Why Kim Davis Matters

I’m a late bloomer. I finally came out to myself, my closest friends, and family about 11 years ago, when I was living in Ohio. It was – and still kind of is – a difficult scrabbling out of the darkness. I was lucky: my friends and both parents and sibling unerringly expressed their unconditional love, even if they took a while to process the whole thing.

Most others, particularly in the Bible Belt, but really across the nation, are not quite so lucky. LGBT youth are disproportionately likely to be homeless and victims of suicide – a result not primarily of their inner turmoil but of the rejection and bullying of those who are most responsible for protecting and nurturing them.

11 years ago, at least for traditional romantics like me, coming out included mourning the “life that could have been” – picket fence, 2.5 children, vacations to Disney World, evenings rocking on the porch watching your grandchildren. While you could go on and have a reasonably happy life, the life you grew up expecting was to be forever out of your reach.
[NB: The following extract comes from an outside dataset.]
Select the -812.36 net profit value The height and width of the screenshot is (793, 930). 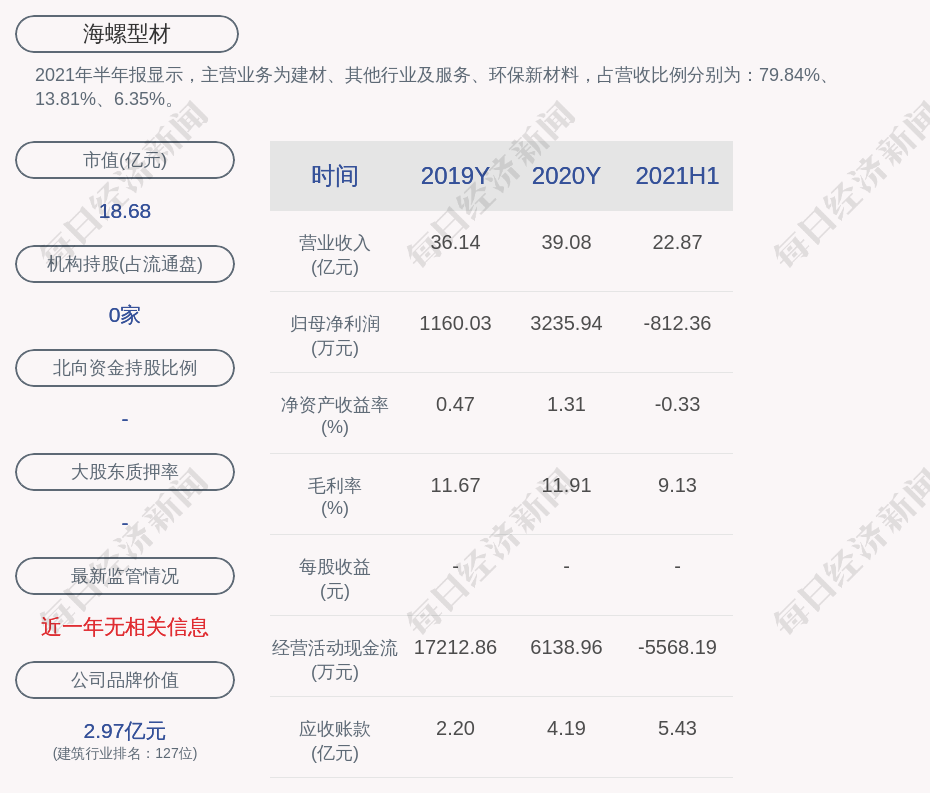click(x=677, y=324)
But some people fought back, fought for the notion that love is love, and family is family, and the concrete evidence that such was the case mounted up. Eventually, after years of struggle, the Supreme Court itself ruled that marriage is marriage – not redefined, but reinforced.

Not unexpectedly, people like Kim Davis showed up, the embodiment of every bully who beat us up in school (luckily not me, but I wasn’t out at the time), every supervisor whose comments required you to hide yourself, every radio personality who railed against your existence every day, every constitutional amendment author who placed the motion on the Ohio ballot to get Bush reelected.

The rare moment that the state has our back, Kim Davises step up and remind us that the hate will be never-ending, and that the powers-that-be will be powerless to stop the daily injustices. We have to live with that, but don’t ask us not to be angry, indignant, or to have a little Schadenfreude that we can now pretend she is a cast member of Orange is the New Black.